*Listed records*.
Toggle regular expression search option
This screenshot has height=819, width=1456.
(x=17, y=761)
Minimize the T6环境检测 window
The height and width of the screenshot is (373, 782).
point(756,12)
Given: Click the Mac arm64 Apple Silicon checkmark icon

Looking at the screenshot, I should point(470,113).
...
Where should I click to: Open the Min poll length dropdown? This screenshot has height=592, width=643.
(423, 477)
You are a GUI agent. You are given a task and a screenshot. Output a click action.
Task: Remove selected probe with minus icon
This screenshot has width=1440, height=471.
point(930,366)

*To do*. Copy verbatim the lines of the material beginning with the one that contains "Where should I" and continuing through the one that contains "point(930,366)", including both.

*The output*.
Where should I click to: Open the Min poll length dropdown? This screenshot has height=592, width=643.
(423, 477)
You are a GUI agent. You are given a task and a screenshot. Output a click action.
Task: Remove selected probe with minus icon
This screenshot has width=1440, height=471.
point(930,366)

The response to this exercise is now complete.